0
$\begingroup$

Suppose $S^n$ is the n-sphere with basepoint $x$. If based map $f:S^n\rightarrow S^n$ is such that the pull-back $f^{-1}(S^{n}-x)$ is connected do we necessarily have that $deg(f)$ is either -1,0, or 1?

  • 0
    I think "maps of pairs" is pretty explicit and many texts define homotopy groups using them but it really doesn't matter. It has been changed.2010-10-29

2 Answers 2

3

Look at $S^2$ as the result of adding $\infty$ to $\mathbb C$, and let $f:S^2\to S^2$ be the map $z\mapsto z^2$. Then the preimage of $S^2-z$ is connected for all $z\in S^2$ (because the preimage of $z$ is finite).
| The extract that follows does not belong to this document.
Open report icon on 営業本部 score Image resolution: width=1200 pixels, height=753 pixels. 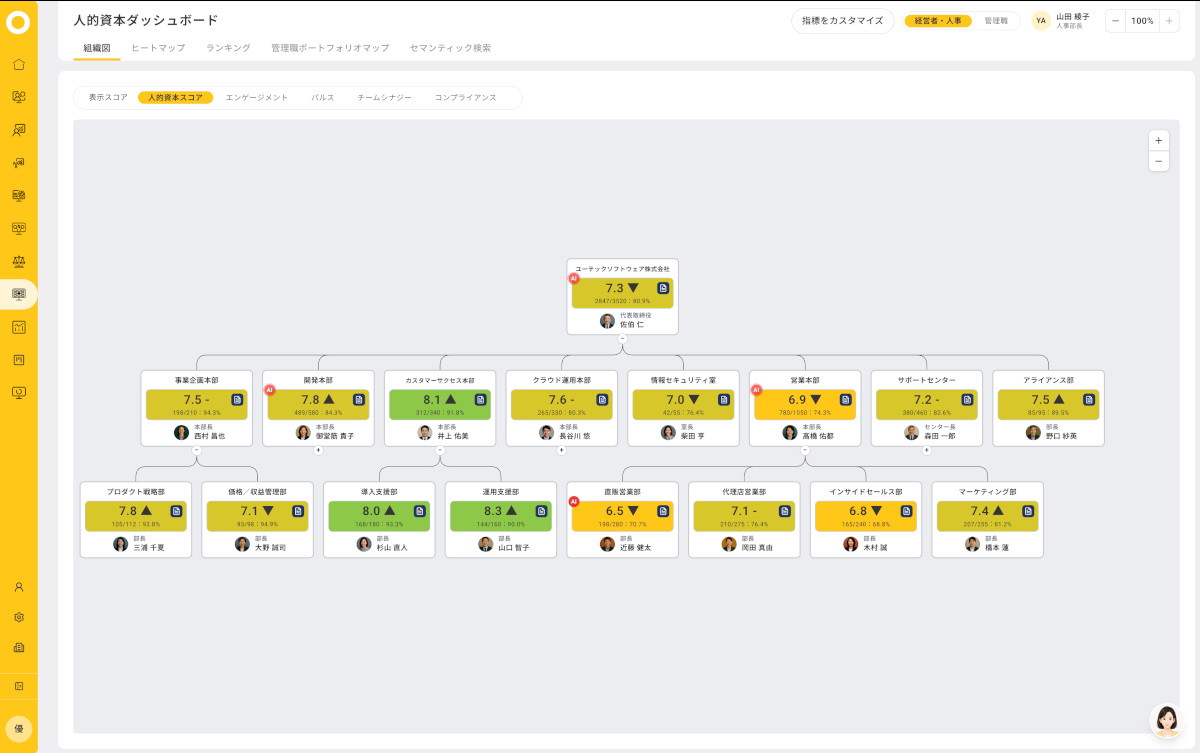pyautogui.click(x=845, y=400)
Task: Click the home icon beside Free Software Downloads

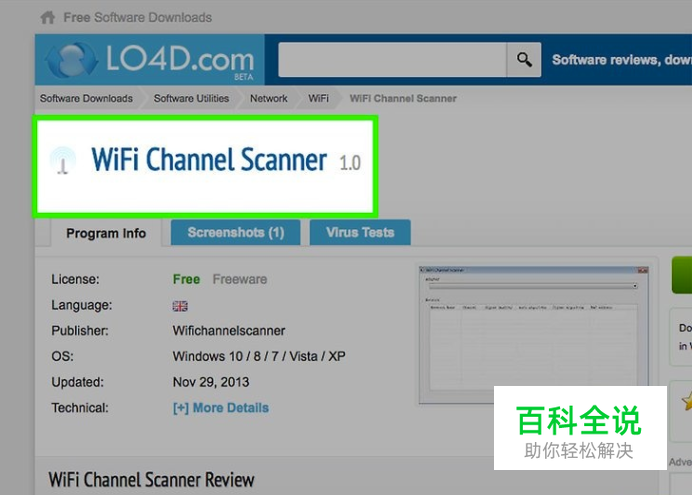Action: pyautogui.click(x=48, y=18)
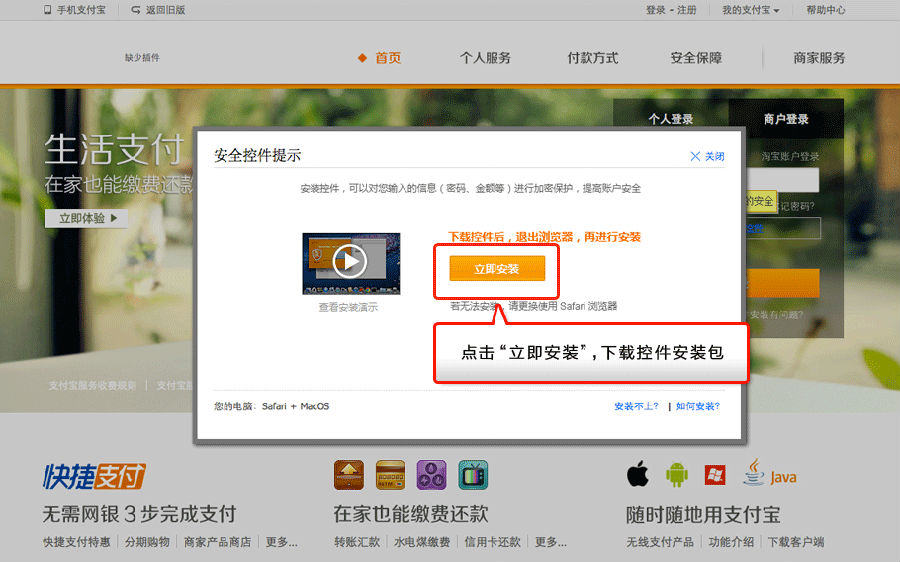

The degree is, of course, 2.

0

More generally I gather the suspension of a map on $S^n$ of degree $k$ is a map of degree $k$ in $S^{n+1}$. Note that if $x$ is chosen to be one of the north or south poles of $S^{n+1}$ and $|k|> 1$, then $ f^{-1}(S^{n+1}-{x})$ will always be $S^{n+1}-{x}$ which will be connected and the map will have degree $k$. You will have many counterexamples :) This is based on some stuff like maps of non-zero degree are onto.